IsRoundTripMappable(val) – returns true if the character or characters val, which can be given as an integer (giving a Unicode character value) or a string of characters, can be mapped to the local character set and then back to Unicode again with no loss of information. In other words, if converting val to the local character set and then converting it back to Unicode yields the original set of characters in val, then val has a round-trip mapping. The existence of a round-trip mapping generally means that the characters in val have an exact representation in the local character set, as opposed to an approximation. Approximations require either multiple local characters being used to represent a single local character, or a visually similar glyph being used as a graphical approximation. In the case of a mapping to multiple local characters, a round-trip mapping is inherently impossible because the string of multiple local characters will always map back to multiple Unicode characters, hence mapping to local and back will not yield the original string. Graphical approximations are usually achieved by mapping an accented Unicode character to an unaccented local character (such as a mapping from an "a" with an acute accent to a plain, unaccented "a"); these usually don't have round-trip mappings because the unaccented local character usually maps back to the unaccented Unicode character.

Examples

Example 1: Using a CharacterSet to determine if the local machine is capable of displaying Cyrillic characters.
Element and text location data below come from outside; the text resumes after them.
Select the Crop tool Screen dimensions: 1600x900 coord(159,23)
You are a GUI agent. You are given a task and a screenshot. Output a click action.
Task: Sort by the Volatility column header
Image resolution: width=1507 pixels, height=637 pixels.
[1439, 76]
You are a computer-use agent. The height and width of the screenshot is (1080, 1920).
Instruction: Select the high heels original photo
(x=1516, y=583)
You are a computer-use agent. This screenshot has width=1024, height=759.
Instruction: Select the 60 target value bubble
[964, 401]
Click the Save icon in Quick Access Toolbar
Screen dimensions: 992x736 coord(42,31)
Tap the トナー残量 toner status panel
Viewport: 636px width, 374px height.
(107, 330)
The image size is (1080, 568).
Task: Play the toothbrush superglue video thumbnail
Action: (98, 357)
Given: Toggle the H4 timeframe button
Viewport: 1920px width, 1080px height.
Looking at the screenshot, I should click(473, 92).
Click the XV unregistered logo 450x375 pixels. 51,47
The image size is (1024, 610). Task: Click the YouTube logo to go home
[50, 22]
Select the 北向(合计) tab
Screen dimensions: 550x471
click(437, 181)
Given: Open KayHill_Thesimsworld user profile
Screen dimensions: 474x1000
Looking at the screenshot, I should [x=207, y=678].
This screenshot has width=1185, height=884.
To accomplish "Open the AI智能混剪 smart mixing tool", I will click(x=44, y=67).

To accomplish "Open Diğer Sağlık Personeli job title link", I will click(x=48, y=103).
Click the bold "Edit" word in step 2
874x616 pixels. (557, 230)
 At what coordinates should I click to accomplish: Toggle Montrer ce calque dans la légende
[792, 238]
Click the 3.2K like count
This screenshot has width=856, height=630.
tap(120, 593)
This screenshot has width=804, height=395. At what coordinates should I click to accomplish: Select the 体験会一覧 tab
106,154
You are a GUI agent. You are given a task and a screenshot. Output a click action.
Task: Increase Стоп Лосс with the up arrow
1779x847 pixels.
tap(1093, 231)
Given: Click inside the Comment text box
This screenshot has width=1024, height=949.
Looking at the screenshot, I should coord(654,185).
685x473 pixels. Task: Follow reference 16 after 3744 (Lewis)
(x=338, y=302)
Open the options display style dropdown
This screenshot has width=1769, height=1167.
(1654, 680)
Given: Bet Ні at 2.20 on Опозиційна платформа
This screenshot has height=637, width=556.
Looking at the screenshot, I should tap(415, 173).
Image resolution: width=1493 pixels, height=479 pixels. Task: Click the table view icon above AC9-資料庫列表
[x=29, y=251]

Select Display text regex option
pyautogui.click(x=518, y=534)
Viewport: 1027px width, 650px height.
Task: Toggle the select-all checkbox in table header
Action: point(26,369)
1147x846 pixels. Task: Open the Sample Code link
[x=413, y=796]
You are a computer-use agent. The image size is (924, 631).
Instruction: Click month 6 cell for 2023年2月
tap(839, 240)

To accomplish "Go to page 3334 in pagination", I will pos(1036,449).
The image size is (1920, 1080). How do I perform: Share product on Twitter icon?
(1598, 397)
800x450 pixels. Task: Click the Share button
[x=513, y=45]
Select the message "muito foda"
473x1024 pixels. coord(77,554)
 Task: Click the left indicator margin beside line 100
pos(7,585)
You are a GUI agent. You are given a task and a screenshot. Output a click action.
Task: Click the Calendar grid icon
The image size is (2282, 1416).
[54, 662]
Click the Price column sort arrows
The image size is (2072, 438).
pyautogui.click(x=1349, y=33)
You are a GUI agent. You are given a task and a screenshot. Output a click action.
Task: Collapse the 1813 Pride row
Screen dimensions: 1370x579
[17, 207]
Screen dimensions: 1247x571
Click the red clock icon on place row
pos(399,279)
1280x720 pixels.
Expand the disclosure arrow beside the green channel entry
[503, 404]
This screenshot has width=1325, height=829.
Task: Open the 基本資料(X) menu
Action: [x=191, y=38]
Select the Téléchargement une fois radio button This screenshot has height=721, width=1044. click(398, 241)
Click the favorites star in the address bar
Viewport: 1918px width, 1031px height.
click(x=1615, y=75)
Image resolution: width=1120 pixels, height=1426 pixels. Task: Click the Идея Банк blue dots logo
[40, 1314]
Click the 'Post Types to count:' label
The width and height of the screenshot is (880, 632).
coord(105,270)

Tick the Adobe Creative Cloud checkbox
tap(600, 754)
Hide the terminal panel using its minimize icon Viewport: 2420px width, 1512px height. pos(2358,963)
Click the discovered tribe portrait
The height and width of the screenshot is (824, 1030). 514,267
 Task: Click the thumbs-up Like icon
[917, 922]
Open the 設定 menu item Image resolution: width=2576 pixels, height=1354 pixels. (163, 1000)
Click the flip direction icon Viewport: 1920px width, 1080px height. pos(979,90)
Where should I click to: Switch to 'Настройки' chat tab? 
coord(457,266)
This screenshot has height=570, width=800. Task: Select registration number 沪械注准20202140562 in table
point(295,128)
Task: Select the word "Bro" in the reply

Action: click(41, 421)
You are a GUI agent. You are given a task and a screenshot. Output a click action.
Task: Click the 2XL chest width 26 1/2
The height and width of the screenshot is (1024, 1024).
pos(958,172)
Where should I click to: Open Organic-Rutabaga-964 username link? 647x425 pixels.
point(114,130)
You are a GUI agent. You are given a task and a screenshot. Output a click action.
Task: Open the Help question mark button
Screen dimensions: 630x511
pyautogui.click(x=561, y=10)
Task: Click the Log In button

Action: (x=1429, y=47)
If you're writing a game in Russian, you would probably want to make sure the player's computer is capable of displaying Cyrillic characters – if it weren't, the player probably wouldn't be able to read most of the text in your game.  You can do this by creating a CharacterSet object for the local system's display character set, and then testing a string of characters for mappability with the isMappable() method.

  #include <tads.h>

  #include <charset.h>

  testCyrillic(args)

    /* get the local display character set */

    local cs = new CharacterSet(getCharacterSet(CharsetDisplay));

/*

     *  Check a few representative Cyrillic alphabetic characters

     *  (see http://charts.unicode.org/Web/U0400.html)

*/

    if (cs.isMappable('\u0410\u0411\u041a\u042f\0430\0431\u044f'))

      "Warning: This game uses Cyrillic characters.  Your system

      does not appear to be localized for Russian, so the text

      in this game might not display properly.  You might need

      to adjust your system localization settings to display

      Cyrillic characters before you can play this game.  If

      you change your localization settings, please close and

      then re-start the game to ensure the new settings are used.";

Example 2: Translating a file from one character set to another.

This isn't a very typical situation for most games, but suppose you wanted to write a program that reads a text file that was saved in one character set and save it in a different character set – say, translate the file from the Macintosh Roman character set to ISO Latin-1. To do this, you would need a Mac Roman mapping definition on your computer, because this isn't one of the built-in character sets; assuming we had this mapping file (let's say it's called "MacRoman.tcm"), we could perform the translation quite easily using the text file functions.

  #include <tads.h>

  translate(inFileName, outFileName)

    local inFile, outFile;

    local csMac, csISO;

    /* create the character set objects */

    csMac = new CharacterSet('MacRoman');

    csISO = new CharacterSet('iso-8859-1');

    /* open the files */

    inFile = fileOpen(inFileName, 'rt', csMac);

    outFile = fileOpen(outFileName, 'wt', csISO);

    if (inFile == nil || outFile == nil)

      "Error: cannot open files.\n";

      return;

    /* read text and write it back out */

    for (;;)

      local txt;

      /* read a line of input; stop if at end of file */

      txt = fileRead(inFile);

      if (txt == nil)

        break;

      /* write it out */

      fileWrite(outFile, txt);

    /* close the files */

    fileClose(inFile);

    fileClose(outFile);

Note that creating CharacterSet objects isn't really necessary in this example, since we could have more simply passed the name of the character set directly to fileOpen().